**STORED DATA:**
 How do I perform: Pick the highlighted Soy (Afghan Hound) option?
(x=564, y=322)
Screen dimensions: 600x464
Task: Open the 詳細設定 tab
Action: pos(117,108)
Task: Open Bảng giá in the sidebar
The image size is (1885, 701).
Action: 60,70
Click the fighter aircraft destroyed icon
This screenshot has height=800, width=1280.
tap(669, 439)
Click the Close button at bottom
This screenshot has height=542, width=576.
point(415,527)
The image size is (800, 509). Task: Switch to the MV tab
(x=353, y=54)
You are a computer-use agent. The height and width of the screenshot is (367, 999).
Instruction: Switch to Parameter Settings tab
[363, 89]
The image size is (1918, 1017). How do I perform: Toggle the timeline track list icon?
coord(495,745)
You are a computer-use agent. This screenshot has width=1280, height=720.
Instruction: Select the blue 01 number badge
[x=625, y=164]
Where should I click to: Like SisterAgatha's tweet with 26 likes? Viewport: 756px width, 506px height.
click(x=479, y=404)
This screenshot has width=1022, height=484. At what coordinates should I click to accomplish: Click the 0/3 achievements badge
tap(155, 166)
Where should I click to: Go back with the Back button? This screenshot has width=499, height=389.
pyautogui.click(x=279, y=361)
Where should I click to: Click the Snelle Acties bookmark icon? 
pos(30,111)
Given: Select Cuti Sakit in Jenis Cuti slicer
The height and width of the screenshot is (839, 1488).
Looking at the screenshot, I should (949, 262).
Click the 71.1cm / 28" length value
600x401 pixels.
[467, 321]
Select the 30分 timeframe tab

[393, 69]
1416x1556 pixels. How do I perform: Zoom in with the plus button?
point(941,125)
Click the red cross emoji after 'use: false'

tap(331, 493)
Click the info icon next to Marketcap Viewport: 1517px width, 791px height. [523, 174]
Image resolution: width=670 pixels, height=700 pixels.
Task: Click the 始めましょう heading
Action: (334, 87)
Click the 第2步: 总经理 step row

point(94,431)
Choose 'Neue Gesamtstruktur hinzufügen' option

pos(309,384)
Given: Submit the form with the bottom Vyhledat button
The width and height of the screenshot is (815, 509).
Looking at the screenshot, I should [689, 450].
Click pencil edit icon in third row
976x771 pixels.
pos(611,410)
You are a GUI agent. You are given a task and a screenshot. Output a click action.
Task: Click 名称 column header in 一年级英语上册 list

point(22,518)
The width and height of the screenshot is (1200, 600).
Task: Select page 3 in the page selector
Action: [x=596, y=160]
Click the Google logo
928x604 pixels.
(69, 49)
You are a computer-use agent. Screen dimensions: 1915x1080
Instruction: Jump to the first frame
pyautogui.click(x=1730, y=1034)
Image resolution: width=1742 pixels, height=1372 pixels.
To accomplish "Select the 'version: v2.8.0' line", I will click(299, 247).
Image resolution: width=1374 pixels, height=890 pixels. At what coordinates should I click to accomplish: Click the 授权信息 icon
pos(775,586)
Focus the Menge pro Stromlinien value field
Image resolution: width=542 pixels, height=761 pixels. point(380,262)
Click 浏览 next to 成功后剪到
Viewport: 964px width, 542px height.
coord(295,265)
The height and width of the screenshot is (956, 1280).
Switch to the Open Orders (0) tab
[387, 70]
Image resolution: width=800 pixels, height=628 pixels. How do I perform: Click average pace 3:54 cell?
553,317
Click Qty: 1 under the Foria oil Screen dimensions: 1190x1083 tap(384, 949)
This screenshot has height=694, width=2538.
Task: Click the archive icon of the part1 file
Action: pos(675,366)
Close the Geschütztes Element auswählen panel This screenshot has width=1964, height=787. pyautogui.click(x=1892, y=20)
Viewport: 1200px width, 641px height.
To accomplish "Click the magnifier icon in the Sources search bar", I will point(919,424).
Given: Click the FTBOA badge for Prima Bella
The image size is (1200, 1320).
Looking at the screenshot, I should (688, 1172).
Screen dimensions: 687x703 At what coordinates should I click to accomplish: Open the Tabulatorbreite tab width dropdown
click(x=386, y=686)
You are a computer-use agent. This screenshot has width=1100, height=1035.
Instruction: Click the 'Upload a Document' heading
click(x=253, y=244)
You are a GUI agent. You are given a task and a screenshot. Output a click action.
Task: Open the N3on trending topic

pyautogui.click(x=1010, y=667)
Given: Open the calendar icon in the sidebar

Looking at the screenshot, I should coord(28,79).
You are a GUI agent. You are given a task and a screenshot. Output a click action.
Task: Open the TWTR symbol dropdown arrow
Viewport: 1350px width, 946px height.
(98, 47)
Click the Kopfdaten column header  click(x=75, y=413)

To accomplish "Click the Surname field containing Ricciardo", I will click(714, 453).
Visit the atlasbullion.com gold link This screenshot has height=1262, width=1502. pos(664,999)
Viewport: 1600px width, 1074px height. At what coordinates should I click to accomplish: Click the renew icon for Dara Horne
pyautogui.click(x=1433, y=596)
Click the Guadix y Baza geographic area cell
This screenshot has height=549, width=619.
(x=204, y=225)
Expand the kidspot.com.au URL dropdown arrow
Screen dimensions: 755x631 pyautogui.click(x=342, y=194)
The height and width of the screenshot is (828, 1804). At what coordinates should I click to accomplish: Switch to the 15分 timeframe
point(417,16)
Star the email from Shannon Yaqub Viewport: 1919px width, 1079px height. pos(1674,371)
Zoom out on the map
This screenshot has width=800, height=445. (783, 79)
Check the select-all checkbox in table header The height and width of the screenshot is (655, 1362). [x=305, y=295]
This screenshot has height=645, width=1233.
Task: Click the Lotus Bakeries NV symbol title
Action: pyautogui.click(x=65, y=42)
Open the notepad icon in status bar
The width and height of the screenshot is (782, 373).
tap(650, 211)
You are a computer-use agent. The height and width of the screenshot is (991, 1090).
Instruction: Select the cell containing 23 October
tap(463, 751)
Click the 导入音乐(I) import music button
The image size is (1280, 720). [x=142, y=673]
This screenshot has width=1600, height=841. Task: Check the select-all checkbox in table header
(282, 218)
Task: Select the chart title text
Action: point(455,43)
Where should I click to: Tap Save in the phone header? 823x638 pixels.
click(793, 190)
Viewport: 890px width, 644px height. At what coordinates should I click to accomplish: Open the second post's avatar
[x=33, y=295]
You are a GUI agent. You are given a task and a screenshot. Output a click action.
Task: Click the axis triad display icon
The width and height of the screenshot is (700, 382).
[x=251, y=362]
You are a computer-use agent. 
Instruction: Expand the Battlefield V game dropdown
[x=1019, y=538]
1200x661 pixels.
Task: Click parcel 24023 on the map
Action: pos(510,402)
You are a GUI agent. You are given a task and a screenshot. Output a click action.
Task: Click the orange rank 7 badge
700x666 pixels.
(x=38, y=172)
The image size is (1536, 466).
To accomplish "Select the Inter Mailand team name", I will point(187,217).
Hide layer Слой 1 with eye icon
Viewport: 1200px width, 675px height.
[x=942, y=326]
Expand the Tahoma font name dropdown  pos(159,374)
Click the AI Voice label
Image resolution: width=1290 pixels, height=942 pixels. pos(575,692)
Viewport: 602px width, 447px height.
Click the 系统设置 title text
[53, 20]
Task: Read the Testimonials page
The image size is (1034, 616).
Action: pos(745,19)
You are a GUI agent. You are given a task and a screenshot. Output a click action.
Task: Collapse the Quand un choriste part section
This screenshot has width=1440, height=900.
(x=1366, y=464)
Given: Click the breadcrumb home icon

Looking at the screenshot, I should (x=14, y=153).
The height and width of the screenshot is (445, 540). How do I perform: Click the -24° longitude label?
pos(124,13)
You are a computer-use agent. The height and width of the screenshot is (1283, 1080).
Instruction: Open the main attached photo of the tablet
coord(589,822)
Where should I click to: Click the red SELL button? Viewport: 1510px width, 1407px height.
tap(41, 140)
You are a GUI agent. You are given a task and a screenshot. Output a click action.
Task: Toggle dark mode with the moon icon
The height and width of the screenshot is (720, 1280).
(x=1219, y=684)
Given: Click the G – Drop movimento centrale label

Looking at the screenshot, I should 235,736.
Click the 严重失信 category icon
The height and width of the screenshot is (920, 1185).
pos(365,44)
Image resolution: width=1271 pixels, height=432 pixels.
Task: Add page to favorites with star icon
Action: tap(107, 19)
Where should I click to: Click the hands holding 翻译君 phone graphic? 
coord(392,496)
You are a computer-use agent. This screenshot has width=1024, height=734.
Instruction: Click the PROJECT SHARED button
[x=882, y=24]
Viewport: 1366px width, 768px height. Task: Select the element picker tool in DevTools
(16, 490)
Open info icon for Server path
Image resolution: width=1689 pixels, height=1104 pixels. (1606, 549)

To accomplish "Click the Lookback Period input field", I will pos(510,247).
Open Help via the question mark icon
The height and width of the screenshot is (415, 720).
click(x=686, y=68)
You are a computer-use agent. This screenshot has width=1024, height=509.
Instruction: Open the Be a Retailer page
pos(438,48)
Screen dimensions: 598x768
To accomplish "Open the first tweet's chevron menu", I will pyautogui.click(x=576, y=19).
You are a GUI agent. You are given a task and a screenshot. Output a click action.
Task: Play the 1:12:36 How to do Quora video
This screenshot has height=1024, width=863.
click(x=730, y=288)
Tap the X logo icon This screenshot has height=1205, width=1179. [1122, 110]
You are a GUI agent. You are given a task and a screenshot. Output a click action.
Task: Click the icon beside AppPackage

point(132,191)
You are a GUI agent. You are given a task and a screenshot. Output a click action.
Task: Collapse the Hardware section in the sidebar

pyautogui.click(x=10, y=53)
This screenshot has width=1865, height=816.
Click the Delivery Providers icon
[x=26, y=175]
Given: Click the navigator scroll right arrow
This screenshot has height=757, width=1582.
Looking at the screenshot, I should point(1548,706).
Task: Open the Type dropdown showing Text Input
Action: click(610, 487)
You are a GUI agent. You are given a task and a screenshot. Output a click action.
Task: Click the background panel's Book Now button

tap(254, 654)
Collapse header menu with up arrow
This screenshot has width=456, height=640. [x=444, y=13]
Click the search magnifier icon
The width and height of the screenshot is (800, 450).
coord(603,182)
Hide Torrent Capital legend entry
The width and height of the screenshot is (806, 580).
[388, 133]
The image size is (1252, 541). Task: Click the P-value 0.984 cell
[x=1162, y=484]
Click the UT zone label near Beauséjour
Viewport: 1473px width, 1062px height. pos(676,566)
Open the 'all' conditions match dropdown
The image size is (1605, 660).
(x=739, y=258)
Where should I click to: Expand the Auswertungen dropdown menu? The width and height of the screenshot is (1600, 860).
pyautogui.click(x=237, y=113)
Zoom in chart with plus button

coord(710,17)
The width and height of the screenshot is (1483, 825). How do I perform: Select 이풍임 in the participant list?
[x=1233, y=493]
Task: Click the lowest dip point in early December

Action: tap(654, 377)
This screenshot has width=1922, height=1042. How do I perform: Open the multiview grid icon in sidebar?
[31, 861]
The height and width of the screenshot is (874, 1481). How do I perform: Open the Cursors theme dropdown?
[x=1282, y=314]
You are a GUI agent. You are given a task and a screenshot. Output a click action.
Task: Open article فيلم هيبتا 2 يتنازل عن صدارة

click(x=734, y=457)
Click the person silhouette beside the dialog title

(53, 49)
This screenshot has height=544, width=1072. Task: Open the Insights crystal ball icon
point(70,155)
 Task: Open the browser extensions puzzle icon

**WHAT THE TASK REQUIRES:**
Return, from the data, each line where the string "bottom" occurs.

**EXERCISE ANSWER:**
Click the Close button at bottom
Given: Submit the form with the bottom Vyhledat button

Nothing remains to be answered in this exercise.